Lindgren et al 2011 connects Gaussian Markov Random Fields (which have fast calculation properties due to the Markov attribute) and Gaussian Processes (which can model many types of data). The connection rests upon the fact (from Whittle 1954) that solutions to a certain stochastic partial differential equation (SPDE) defined below have a Matérn covariance (common in Gaussian Processes).
They then show that some models with defined Markov properties (like on a lattice, but they extend it to off-lattice data) are solutions to that SPDE and so all the fast calculations (such as the precision matrix) that can be done on Markov models lead to desired covariance properties. So we can do some GP calculations very quickly with this technique.
My questions are about the SPDE itself: $$ (\kappa^2 - \Delta)^{\alpha/2}x(\mathbf{u}) = \mathcal{W}(\mathbf{u}) $$
where $\Delta = \sum \frac{\delta^2}{\delta x_i^2}$ is the Laplacian, $\mathcal{W}$ is a white-noise process, $\alpha/2$ is an integer, and $\kappa$ is a constant that represents the inverse "range" of the covariance (something like a persistence length). What does this very weird equation represent? I hate to pull an "I don't get it" so here are some specific questions:
- On the LHS we have the Laplacian operator, which is the divergence of the gradient. What does a PDE with this operator imply about the solution? E.g. "$dx/dt = a$ means that x changes with speed $a$."
- On the RHS we have a stochastic white noise process $\mathcal{W}$. How is this different from putting something deterministic here? In the paper they call this "driving the SPDE with white noise" but I don't know what driving means in this context.
They mention in the paper the relationship of this equation to diffusion.
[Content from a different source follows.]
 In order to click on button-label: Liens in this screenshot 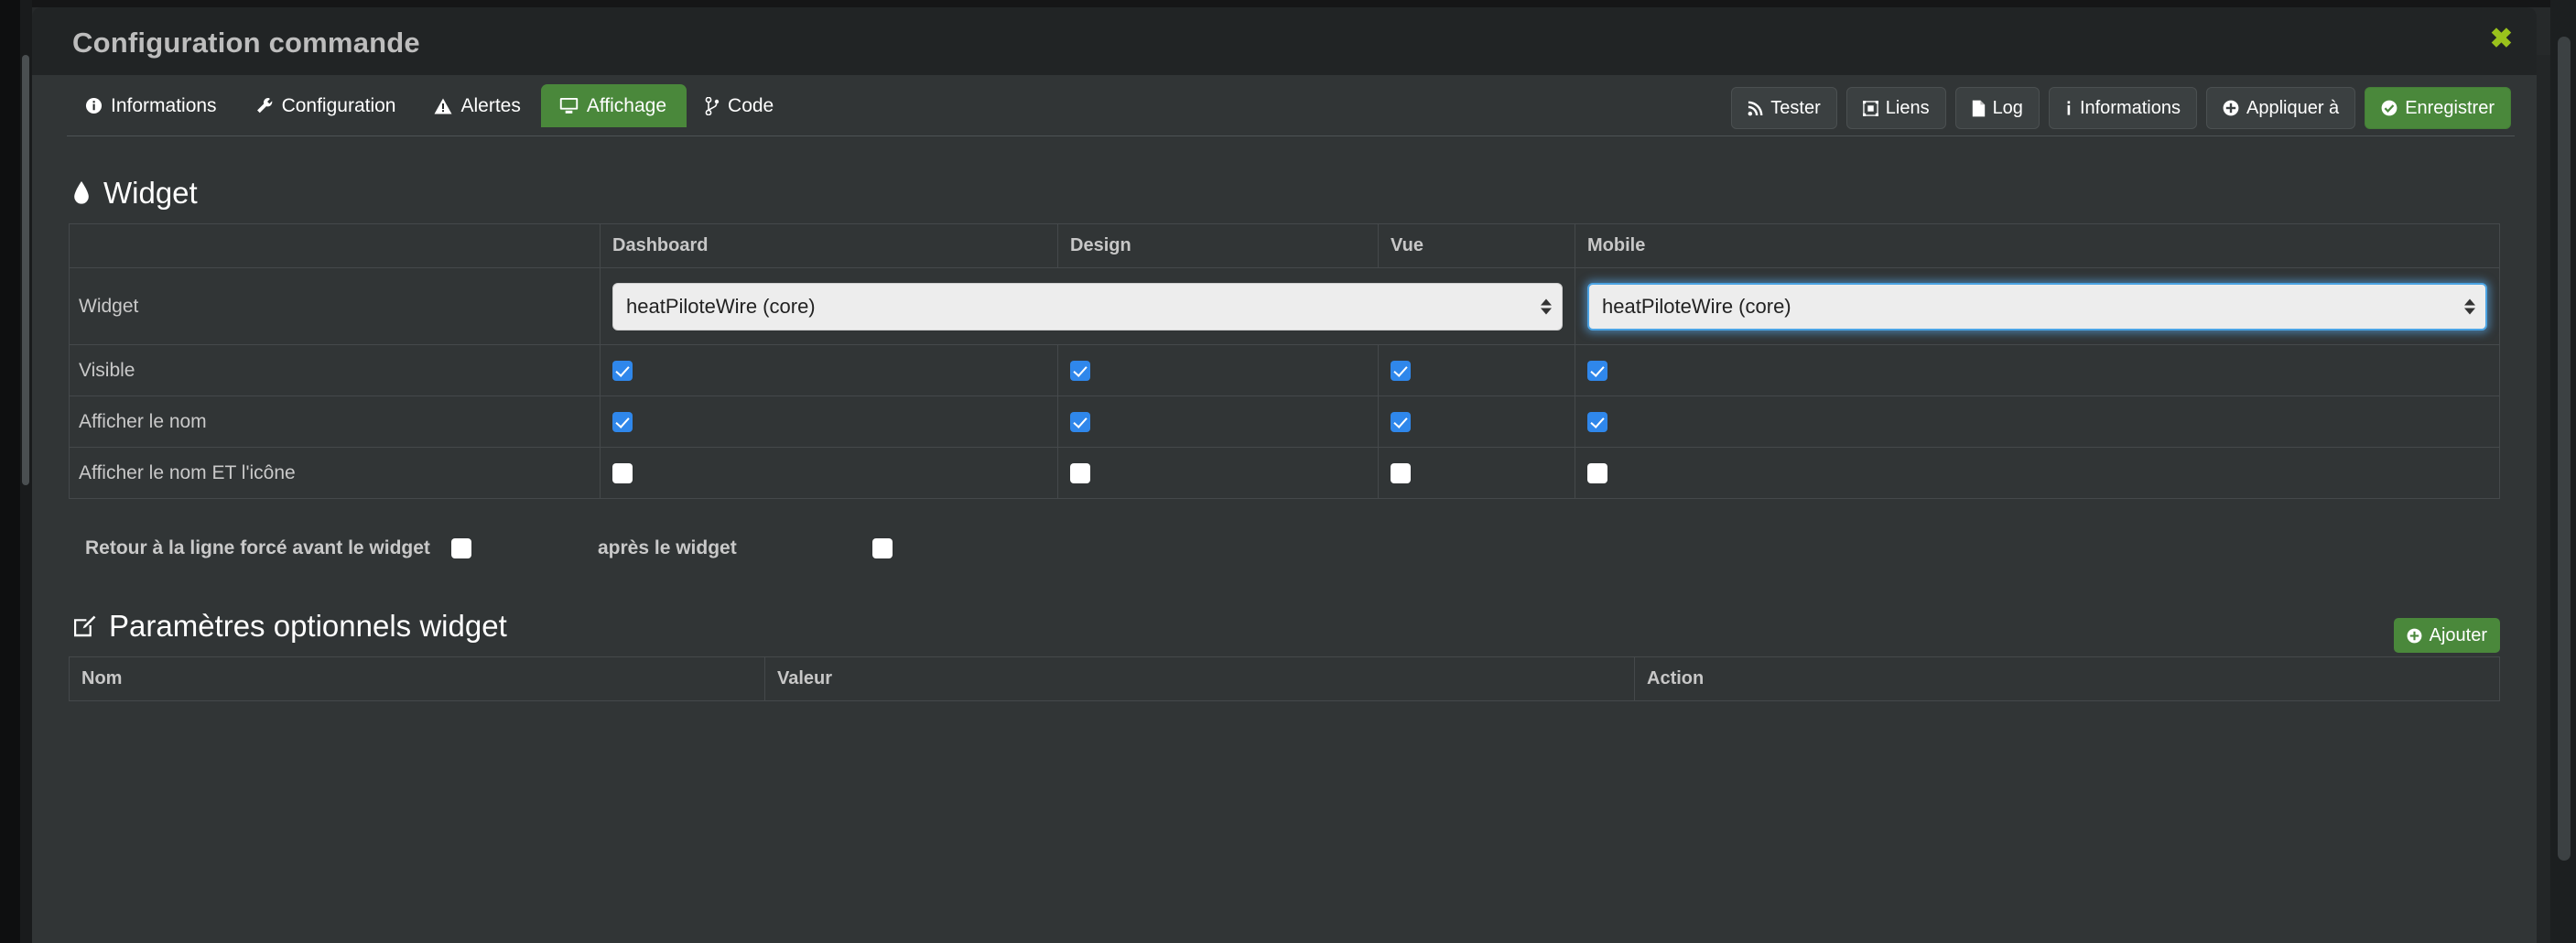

It would be helpful to flesh out that connection.
They further extend this model to non-stationary fields with a slightly modified SPDE:
$$ (\kappa^2(\mathbf{u}) - \Delta)^{\alpha/2}\left\{\tau(\mathbf{u})x(\mathbf{u})\right\} = \mathcal{W}(\mathbf{u}) $$
Where functions $\kappa^2(\mathbf{u})$ and $\tau(\mathbf{u})$ vary throughout space. They show this ALSO has "local" Matérn covariance but globally could be a dense covariance with interesting global correlations. How does this relate to the intuitive picture from the simpler equation?